Ministrra Luiza Helena de Barros (Igualdade Racial)

Ministrra Luiza Helena de Barros (Igualdade Racial)

Em mais um movimento pela renúncia do deputado Marco Feliciano (PSC-SP) da Comissão de Direitos Humanos da Câmara, a ministra Luiza Bairros (Igualdade Racial) assina moção de repúdio publicada nesta segunda-feira (8) no “Diário Oficial da União” contra sua permanência na presidência do colegiado.

A moção foi aprovada em reunião do Conselho Nacional de Promoção da Igualdade Racial, órgão da secretaria comandada pela ministra.
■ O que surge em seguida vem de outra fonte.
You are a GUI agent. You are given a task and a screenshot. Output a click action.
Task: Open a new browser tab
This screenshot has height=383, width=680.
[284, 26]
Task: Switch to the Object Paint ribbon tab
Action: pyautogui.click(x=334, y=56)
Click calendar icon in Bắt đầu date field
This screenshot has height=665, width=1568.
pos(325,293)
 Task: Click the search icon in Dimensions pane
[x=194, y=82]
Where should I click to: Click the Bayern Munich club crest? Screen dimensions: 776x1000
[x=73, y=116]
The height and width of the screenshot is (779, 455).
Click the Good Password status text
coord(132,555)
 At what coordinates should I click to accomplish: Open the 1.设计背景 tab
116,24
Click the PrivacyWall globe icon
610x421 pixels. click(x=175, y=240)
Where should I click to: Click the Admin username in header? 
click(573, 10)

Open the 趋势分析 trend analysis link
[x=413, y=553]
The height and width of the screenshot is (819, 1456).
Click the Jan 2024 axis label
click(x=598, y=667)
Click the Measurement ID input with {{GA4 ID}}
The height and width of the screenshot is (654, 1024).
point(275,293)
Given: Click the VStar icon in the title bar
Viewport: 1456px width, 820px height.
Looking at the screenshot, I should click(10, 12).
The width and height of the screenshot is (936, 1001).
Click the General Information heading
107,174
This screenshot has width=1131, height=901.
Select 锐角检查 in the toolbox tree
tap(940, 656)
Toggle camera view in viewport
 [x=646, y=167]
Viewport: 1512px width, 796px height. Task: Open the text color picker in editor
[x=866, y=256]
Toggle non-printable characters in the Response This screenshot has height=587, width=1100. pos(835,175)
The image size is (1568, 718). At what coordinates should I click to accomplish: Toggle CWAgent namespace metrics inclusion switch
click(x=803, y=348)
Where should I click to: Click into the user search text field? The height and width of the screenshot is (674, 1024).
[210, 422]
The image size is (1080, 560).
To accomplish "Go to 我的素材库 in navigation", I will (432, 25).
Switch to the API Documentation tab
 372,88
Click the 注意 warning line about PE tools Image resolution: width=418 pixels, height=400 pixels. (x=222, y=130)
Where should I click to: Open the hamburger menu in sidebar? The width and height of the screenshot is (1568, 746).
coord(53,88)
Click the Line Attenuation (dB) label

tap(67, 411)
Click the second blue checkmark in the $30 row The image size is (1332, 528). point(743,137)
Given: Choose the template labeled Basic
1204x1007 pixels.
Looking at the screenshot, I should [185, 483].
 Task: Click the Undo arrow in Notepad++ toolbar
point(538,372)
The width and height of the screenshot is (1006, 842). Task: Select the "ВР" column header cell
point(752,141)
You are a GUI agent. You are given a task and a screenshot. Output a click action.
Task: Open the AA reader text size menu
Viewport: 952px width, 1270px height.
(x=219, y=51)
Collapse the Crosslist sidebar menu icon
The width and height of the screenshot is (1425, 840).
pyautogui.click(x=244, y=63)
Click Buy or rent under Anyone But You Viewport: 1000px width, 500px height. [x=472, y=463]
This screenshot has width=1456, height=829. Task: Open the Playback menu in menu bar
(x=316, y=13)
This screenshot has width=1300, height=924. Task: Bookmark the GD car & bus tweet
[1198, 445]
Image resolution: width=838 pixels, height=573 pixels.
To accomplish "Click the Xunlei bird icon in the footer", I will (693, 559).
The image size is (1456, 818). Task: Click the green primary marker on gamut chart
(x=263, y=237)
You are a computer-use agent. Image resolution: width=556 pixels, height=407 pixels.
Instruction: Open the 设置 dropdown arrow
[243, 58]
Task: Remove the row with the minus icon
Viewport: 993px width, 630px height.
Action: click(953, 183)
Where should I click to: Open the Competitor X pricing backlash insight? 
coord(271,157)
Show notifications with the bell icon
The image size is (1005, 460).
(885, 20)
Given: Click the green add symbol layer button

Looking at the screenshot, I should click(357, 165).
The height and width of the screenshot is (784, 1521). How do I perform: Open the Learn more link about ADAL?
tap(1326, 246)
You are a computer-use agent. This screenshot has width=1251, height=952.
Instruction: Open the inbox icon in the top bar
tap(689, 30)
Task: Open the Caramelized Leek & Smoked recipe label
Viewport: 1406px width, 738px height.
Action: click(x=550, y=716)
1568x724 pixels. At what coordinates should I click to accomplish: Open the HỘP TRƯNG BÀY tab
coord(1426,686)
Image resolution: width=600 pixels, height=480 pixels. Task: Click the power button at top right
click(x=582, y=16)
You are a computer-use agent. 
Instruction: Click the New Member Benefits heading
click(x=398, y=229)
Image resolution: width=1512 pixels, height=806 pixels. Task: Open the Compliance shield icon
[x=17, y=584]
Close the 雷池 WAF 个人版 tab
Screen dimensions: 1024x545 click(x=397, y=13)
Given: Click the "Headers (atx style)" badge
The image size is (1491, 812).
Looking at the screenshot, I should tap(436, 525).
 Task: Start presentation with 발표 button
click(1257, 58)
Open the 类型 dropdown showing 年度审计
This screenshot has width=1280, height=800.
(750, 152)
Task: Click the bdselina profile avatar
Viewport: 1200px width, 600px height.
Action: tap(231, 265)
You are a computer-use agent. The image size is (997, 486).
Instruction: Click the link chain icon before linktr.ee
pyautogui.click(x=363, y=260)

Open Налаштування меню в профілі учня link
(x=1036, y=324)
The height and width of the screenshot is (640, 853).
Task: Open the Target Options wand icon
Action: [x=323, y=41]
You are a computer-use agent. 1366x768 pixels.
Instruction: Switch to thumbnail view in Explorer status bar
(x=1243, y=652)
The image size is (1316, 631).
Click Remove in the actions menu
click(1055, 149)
No texto publicado, o órgão se apresenta publicamente contrário à escolha de Feliciano para presidir a comissão.

“Tal indicação contraria os propósitos da referida Comissão, assim como os princípios básicos dos Direitos Humanos, uma vez que a trajetória e a postura do deputado em relação à população LGBT e à população negra se revelam preconceituosas e excludentes, causando insatisfação aos mais diversos segmentos sociais, com manifestações de repúdio à indicação do parlamentar, amplamente divulgadas nas redes sociais e nos mais diferentes canais de comunicação”, diz trecho da moção publicada hoje.

Há mais de um mês Feliciano é alvo de protestos de movimentos sociais que o acusam de racismo e homofobia e pedem sua saída da comissão.

Para o conselho é “inaceitável” a permanência do pastor na presidência da comissão, pois “afronta os princípios de liberdade, respeito e dignidade da pessoa humana, que devem ser assegurados independentemente do pertencimento racial e da orientação sexual”.

Também nesta segunda-feira (8), a ministra Maria do Rosário (Secretaria dos Direitos Humanos) afirmou que as falas de Feliciano incitam o ódio e a violência. A ministra também cobrou do comando da Câmara e do Ministério Público Federal uma ação contra o deputado.

Para a ministra, o fato de ser uma autoridade não blinda Feliciano. “Eu faria um alerta: de que não tenhamos intolerância, que tenhamos respeito, a Câmara certamente encontrará uma solução ou o próprio Ministério Público porque incitar a violência e o ódio é atitude ilegal, inconstitucional e as autoridades também estão sujeitas as autoridades da lei”.